Veronica With Four Eyes

Creating Audio Description for Music Videos With YouDescribe

When Taylor Swift released the music video for the song “ME!”, one of my friends immediately sent me a message asking if I had seen the video and all of the interesting visual effects. Since I have low vision, I often have to watch music videos at least a dozen times to catch all of the details, unless audio description is available. After talking to my brother about the possibility of creating audio description for music videos with YouDescribe, we created an audio description track for “ME!” and have collaborated on this guide to creating audio description for music videos and best practices for combining music and audio description.

What is audio description?

Audio description, sometimes referred to as descriptive audio or described video, is an additional narrator track that provides visual information for people who otherwise would not be able to see it. Audio description may be provided live by a narrator or pre-recorded ahead of time using either a professional narrator or synthesized voice. Audio description may be provided during natural pauses in dialogue, or the describer may choose to pause the video to deliver extended description.

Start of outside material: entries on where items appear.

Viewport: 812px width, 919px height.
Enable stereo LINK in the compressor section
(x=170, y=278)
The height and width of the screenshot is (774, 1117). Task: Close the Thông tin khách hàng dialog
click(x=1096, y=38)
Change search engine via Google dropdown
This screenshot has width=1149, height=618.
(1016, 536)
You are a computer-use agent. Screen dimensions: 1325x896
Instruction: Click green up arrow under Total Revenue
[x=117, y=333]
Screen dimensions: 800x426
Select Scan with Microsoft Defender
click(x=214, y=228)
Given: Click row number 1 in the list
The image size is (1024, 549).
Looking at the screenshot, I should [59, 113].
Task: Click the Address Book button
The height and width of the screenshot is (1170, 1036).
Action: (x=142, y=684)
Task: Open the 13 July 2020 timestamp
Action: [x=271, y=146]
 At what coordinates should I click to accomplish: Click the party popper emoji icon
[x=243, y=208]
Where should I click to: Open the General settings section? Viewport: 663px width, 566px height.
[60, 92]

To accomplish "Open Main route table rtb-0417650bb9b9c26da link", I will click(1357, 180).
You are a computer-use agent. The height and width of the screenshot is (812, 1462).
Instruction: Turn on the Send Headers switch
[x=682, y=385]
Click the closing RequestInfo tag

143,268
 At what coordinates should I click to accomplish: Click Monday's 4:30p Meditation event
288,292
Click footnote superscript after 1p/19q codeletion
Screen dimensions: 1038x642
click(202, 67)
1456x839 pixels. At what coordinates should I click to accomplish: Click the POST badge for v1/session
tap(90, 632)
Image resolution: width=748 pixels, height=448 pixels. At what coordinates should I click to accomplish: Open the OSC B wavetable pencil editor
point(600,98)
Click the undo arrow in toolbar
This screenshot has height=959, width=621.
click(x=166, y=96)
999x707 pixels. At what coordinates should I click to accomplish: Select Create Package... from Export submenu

For streaming or online content, open audio description is used, meaning that the audio description automatically plays and does not require a special device.


What is YouDescribe?

YouDescribe is a website and iOS app that gives blind and visually impaired users the ability to request audio description for videos, as well as search for videos that have been described and shared on the platform. Volunteers create audio description tracks using the YouDescribe web application, describing videos of their choice or videos that have been added to the wish list/request list.

Users do not need to have any specialty equipment or software to create descriptions on YouDescribe, though I strongly recommend using a pair of headphones and a microphone for best results. YouDescribe descriptions can only be recorded on the website and not in the mobile application, and requires a free Google account.


Considerations for describing a music video

Here are some considerations for describing a music video that my brother and I would take into account when recording:

Not describing musicians

Instead of providing a visual description for Taylor Swift, my brother and I just used her name. Since she has a Wikipedia entry and there are other visual descriptions that share what she looks like, as well as her co-star Brendon Urie, we did not describe what they looked like, only what clothes they are wearing.

Prioritizing description over music

Audiences generally watch a music video for the visuals, not the music itself. Viewers have the option of listening to the music track separately, and are more interested in what is going on in the video than what it sounds like.

Audio description does not describe the audio of the video- captions or transcripts do this. If the audio was in a foreign language and included English captions as part of the video, these were read out loud.

Inline vs Extended descriptions

There are two types of descriptions:

Inline descriptions play concurrently with the video audio and do not require any pauses. Inline description can be used where dialogue or music is not important, during natural pauses in dialogue, or during transition scenes.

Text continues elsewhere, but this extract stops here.